Plastik als «Beifang» aufgenommen

Wie der ehemalige Gymnasialschüler der Kanti Kreuzlingen in seiner Maturaarbeit festhält, gelangt Plastik aber nicht nur in Form von Müll in Meere, Seen und Flüsse, sondern auch durch Stoffe, die übers Abwasser zufliessen: etwa solche aus Duschgels, Peelings oder Kunststofffasern, die sich beim Waschen aus Kleidern lösen. Stoffe, die zu klein sind für die Filter der Abwasserreinigungsanlagen.

Zwar dürfte gemäss Stöckels Recherchen der Verzehr von Fischen, die mit Mikroplastik belastet sind, keine gravierenden Folgen auf die menschliche Gesundheit haben. Den Fischen selbst schadet er aber. Als «Beifang» aufgenommen, kann er durch seine kantige Form die inneren Organe der Tiere verletzen. Je nach Inhaltsstoffen sind zudem Unfruchtbarkeit und Entwicklungsstörungen beim Nachwuchs möglich.

Aufgefallen, dass immer weniger Fische gefangen werden

Der Fischbestand am Bodensee schrumpft. Das hat Moritz Stöckel selbst mitbekommen. Am See aufgewachsen, hat er früher oft mit einem Kollegen am Ufer gefischt. «Irgendwann ist uns aufgefallen, dass wir immer weniger fangen», sagt er. Diese Tatsache habe ihm schliesslich den Anstoss gegeben, seine Maturaarbeit den Fischen im Bodensee zu widmen. Ob der Mikroplastik ebenfalls ein Faktor ist, weshalb die Fischanzahl zurückgeht, musste er unbeantwortet lassen. Das herauszufinden, hätte den Rahmen seiner Arbeit gesprengt.

Dem üblen Geruch getrotzt

Die Maturaarbeit habe ihm in vielerlei Hinsicht die Augen geöffnet, sagt der 20-Jährige. So sei er heute viel sensibilisierter im Umgang mit Plastik. Während der Arbeit aber zweifelte er zwischendurch daran, ob er wirklich das richtige Thema gewählt hatte. In einem von ihm weitestgehend selbstentwickelten Verfahren löste er den Magen der Fische in Natronlauge und schliesslich in Salzwasser auf, um verdächtige Partikel zu isolieren.

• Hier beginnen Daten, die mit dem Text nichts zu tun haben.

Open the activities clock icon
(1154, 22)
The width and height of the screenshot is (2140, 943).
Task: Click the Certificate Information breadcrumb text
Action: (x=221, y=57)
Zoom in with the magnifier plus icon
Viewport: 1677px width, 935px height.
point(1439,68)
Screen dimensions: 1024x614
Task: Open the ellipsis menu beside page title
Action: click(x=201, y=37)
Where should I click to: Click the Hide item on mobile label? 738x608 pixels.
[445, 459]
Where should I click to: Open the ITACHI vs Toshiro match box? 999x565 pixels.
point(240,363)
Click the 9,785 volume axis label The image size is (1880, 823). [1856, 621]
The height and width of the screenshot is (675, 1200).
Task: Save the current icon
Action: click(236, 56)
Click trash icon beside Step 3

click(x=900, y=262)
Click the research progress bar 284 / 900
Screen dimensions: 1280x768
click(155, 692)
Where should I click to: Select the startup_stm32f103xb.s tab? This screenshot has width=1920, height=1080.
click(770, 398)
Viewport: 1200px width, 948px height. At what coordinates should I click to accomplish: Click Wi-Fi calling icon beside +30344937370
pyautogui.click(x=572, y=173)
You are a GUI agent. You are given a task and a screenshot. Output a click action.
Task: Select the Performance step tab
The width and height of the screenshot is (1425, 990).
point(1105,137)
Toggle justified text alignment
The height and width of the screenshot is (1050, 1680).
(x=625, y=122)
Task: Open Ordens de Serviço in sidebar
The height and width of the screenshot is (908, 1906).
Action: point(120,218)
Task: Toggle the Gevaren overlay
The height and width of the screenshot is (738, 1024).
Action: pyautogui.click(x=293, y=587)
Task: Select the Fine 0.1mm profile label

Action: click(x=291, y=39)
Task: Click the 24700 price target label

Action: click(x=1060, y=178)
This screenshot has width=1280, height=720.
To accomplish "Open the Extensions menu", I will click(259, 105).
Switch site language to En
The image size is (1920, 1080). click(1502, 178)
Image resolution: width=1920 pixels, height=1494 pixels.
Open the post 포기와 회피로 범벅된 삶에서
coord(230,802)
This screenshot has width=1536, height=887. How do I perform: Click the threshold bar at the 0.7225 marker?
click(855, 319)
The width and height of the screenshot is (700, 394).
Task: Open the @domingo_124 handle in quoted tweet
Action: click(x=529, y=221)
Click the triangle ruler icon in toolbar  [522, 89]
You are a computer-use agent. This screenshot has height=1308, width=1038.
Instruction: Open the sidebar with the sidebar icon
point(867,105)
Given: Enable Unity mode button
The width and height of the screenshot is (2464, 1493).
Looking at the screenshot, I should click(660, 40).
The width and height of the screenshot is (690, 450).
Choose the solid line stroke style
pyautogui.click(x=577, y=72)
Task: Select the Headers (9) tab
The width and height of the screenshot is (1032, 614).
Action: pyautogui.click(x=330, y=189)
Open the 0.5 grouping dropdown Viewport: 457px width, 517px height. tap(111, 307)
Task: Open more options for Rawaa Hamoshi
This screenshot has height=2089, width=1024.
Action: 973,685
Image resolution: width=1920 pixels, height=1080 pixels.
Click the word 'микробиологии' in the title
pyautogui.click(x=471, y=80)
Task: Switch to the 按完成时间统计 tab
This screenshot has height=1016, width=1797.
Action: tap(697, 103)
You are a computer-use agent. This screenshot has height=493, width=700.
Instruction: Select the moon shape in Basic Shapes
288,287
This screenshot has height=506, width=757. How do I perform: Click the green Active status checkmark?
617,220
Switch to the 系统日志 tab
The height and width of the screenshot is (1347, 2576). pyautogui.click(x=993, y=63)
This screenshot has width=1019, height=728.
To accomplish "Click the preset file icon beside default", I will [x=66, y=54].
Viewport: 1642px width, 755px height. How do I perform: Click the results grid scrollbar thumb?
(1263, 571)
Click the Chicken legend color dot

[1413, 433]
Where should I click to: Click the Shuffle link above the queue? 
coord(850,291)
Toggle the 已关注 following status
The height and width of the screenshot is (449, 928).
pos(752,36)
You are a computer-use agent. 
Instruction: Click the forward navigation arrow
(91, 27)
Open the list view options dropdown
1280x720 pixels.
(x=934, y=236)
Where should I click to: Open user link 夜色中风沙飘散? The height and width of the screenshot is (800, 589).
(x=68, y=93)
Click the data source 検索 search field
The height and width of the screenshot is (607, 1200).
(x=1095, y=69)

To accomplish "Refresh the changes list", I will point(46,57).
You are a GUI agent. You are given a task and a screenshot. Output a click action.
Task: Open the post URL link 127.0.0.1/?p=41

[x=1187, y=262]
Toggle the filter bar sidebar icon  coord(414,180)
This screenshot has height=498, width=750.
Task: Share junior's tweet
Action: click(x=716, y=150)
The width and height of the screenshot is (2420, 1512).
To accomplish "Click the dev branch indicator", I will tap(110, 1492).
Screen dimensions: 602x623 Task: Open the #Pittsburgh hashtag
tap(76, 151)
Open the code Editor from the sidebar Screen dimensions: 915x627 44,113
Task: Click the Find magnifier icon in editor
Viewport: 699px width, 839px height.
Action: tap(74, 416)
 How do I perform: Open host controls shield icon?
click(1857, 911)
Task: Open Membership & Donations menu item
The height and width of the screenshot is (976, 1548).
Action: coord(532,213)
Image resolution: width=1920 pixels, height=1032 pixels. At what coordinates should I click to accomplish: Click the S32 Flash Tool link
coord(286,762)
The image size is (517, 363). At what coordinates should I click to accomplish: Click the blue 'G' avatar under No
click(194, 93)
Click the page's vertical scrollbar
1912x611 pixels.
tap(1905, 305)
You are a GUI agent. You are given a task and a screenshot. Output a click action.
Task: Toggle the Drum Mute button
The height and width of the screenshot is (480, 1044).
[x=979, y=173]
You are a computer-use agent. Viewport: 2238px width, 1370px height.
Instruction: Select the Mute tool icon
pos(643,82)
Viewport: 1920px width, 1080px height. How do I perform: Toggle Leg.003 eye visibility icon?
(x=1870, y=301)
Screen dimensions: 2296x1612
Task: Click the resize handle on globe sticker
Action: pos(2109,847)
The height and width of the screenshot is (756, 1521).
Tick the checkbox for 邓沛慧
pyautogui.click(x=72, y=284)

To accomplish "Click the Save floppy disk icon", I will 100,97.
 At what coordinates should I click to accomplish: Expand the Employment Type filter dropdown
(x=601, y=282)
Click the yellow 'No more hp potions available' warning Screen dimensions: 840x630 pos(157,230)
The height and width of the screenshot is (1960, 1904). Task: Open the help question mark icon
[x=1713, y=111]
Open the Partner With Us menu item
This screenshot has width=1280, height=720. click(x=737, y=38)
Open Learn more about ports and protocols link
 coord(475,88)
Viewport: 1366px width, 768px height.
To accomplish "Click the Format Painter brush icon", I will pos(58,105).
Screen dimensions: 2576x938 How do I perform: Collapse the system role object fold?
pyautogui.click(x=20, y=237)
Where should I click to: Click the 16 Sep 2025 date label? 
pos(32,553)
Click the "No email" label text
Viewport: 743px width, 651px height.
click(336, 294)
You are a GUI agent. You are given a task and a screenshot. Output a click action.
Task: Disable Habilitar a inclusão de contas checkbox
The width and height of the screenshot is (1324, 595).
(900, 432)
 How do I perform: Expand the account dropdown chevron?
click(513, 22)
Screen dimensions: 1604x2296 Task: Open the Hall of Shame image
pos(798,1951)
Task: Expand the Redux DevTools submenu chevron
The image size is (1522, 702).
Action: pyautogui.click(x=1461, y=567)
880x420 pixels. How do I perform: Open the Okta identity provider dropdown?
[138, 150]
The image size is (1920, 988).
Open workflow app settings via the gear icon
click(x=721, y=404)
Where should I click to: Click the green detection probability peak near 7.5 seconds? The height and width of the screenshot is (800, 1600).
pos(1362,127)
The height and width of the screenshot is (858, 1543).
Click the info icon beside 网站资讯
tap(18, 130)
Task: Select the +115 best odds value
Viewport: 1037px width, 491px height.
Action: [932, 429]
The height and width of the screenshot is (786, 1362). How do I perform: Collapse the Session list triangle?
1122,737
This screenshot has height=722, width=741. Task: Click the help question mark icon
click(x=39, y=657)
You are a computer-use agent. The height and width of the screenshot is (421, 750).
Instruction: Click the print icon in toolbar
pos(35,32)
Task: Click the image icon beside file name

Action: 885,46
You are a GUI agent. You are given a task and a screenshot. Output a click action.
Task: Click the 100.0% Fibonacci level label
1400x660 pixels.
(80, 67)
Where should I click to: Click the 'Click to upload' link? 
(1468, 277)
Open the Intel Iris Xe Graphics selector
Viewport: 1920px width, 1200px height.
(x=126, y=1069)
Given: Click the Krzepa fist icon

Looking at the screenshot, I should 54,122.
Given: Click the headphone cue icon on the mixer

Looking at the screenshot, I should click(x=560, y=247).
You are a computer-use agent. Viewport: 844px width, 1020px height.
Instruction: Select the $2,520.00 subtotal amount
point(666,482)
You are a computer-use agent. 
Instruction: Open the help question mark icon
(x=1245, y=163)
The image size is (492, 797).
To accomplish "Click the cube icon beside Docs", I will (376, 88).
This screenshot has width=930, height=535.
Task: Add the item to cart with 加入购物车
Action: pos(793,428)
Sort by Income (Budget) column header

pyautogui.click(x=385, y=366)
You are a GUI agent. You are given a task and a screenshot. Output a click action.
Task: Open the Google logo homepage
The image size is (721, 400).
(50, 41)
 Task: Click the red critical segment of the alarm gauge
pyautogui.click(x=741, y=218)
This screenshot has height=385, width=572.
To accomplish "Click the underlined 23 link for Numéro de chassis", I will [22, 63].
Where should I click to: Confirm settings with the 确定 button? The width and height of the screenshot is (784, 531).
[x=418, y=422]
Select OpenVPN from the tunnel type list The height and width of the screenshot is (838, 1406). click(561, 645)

Moritz Stöckel, Medizinstudent und ehemaliger Maturand Kanti Kreuzlingen. (Bild: Ursula Ammann)

Moritz Stöckel, Medizinstudent und ehemaliger Maturand Kanti Kreuzlingen. (Bild: Ursula Ammann)

Durch die Zersetzung des Fischfleischs entstand in jenem kleinen Untersuchungsraum der Kanti Kreuzlingen ein starker Geruch. «Dieser war sehr schwer zu ertragen», erinnert sich Moritz Stöckel. Das Durchhalten hat sich jedoch gelohnt. Seine Maturaarbeit ist mit einem Preis der Stiftung Jugendförderung ausgezeichnet worden, wie im letzten Jahresbericht der Stiftung nochmals erwähnt.

Moritz Stöckel hat mittlerweile ein Medizinstudium in Bern begonnen. Dort setzt er sich nun mit der Gesundheit des Menschen auseinander. Wie es den Fischen im Bodensee geht, interessiert ihn aber nach wie vor.